** Record excerpts **

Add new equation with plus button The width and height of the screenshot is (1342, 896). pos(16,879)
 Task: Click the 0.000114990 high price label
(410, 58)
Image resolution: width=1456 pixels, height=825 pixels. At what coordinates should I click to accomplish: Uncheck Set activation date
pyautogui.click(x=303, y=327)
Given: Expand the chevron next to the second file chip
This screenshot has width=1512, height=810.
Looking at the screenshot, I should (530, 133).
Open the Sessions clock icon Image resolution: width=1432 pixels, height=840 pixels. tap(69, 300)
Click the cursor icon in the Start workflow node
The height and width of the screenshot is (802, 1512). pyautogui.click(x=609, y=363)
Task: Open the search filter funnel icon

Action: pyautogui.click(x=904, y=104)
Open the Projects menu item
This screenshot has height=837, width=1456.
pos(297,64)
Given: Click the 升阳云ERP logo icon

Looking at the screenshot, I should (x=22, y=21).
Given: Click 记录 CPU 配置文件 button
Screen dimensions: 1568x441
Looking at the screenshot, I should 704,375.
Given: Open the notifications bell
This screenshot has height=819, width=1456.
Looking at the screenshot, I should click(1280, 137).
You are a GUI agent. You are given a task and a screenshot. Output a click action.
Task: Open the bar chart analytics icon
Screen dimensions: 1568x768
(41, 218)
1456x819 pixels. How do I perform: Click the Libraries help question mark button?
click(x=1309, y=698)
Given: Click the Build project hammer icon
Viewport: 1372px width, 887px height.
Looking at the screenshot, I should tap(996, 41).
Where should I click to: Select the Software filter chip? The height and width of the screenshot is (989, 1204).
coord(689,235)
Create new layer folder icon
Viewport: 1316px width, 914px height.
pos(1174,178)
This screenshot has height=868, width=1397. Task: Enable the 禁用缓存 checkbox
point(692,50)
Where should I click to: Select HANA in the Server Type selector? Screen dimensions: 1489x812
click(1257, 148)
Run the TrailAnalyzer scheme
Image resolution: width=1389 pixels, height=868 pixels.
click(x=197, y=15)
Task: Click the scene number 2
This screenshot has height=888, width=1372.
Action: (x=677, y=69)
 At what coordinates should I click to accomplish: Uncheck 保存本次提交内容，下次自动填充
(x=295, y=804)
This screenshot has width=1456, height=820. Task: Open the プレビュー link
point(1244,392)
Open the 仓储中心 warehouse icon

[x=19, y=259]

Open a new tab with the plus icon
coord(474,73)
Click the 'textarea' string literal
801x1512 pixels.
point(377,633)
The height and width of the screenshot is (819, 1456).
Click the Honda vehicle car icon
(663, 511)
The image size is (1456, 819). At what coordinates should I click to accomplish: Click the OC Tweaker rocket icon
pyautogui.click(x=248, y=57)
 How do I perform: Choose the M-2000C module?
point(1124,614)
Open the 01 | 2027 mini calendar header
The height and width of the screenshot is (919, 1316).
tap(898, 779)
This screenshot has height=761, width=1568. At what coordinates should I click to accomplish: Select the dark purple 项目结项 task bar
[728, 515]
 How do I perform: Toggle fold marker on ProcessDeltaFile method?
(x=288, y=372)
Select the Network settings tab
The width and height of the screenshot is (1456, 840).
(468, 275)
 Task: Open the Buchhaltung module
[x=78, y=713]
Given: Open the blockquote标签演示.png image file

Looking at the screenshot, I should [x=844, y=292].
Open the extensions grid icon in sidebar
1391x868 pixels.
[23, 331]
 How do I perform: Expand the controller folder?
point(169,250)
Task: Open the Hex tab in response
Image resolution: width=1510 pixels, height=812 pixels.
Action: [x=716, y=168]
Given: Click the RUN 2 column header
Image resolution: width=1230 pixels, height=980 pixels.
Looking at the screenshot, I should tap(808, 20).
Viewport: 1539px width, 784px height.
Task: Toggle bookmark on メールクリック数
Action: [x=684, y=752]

** About this task **
Write out each entry again, word for word.

** Answer to the problem **
Add new equation with plus button The width and height of the screenshot is (1342, 896). pos(16,879)
 Task: Click the 0.000114990 high price label
(410, 58)
Image resolution: width=1456 pixels, height=825 pixels. At what coordinates should I click to accomplish: Uncheck Set activation date
pyautogui.click(x=303, y=327)
Given: Expand the chevron next to the second file chip
This screenshot has width=1512, height=810.
Looking at the screenshot, I should (530, 133).
Open the Sessions clock icon Image resolution: width=1432 pixels, height=840 pixels. tap(69, 300)
Click the cursor icon in the Start workflow node
The height and width of the screenshot is (802, 1512). pyautogui.click(x=609, y=363)
Task: Open the search filter funnel icon

Action: pyautogui.click(x=904, y=104)
Open the Projects menu item
This screenshot has height=837, width=1456.
pos(297,64)
Given: Click the 升阳云ERP logo icon

Looking at the screenshot, I should (x=22, y=21).
Given: Click 记录 CPU 配置文件 button
Screen dimensions: 1568x441
Looking at the screenshot, I should 704,375.
Given: Open the notifications bell
This screenshot has height=819, width=1456.
Looking at the screenshot, I should click(1280, 137).
You are a GUI agent. You are given a task and a screenshot. Output a click action.
Task: Open the bar chart analytics icon
Screen dimensions: 1568x768
(41, 218)
1456x819 pixels. How do I perform: Click the Libraries help question mark button?
click(x=1309, y=698)
Given: Click the Build project hammer icon
Viewport: 1372px width, 887px height.
Looking at the screenshot, I should tap(996, 41).
Where should I click to: Select the Software filter chip? The height and width of the screenshot is (989, 1204).
coord(689,235)
Create new layer folder icon
Viewport: 1316px width, 914px height.
pos(1174,178)
This screenshot has height=868, width=1397. Task: Enable the 禁用缓存 checkbox
point(692,50)
Where should I click to: Select HANA in the Server Type selector? Screen dimensions: 1489x812
click(1257, 148)
Run the TrailAnalyzer scheme
Image resolution: width=1389 pixels, height=868 pixels.
click(x=197, y=15)
Task: Click the scene number 2
This screenshot has height=888, width=1372.
Action: (x=677, y=69)
 At what coordinates should I click to accomplish: Uncheck 保存本次提交内容，下次自动填充
(x=295, y=804)
This screenshot has width=1456, height=820. Task: Open the プレビュー link
point(1244,392)
Open the 仓储中心 warehouse icon

[x=19, y=259]

Open a new tab with the plus icon
coord(474,73)
Click the 'textarea' string literal
801x1512 pixels.
point(377,633)
The height and width of the screenshot is (819, 1456).
Click the Honda vehicle car icon
(663, 511)
The image size is (1456, 819). At what coordinates should I click to accomplish: Click the OC Tweaker rocket icon
pyautogui.click(x=248, y=57)
 How do I perform: Choose the M-2000C module?
point(1124,614)
Open the 01 | 2027 mini calendar header
The height and width of the screenshot is (919, 1316).
tap(898, 779)
This screenshot has height=761, width=1568. At what coordinates should I click to accomplish: Select the dark purple 项目结项 task bar
[728, 515]
 How do I perform: Toggle fold marker on ProcessDeltaFile method?
(x=288, y=372)
Select the Network settings tab
The width and height of the screenshot is (1456, 840).
(468, 275)
 Task: Open the Buchhaltung module
[x=78, y=713]
Given: Open the blockquote标签演示.png image file

Looking at the screenshot, I should [x=844, y=292].
Open the extensions grid icon in sidebar
1391x868 pixels.
[23, 331]
 How do I perform: Expand the controller folder?
point(169,250)
Task: Open the Hex tab in response
Image resolution: width=1510 pixels, height=812 pixels.
Action: [x=716, y=168]
Given: Click the RUN 2 column header
Image resolution: width=1230 pixels, height=980 pixels.
Looking at the screenshot, I should tap(808, 20).
Viewport: 1539px width, 784px height.
Task: Toggle bookmark on メールクリック数
Action: [x=684, y=752]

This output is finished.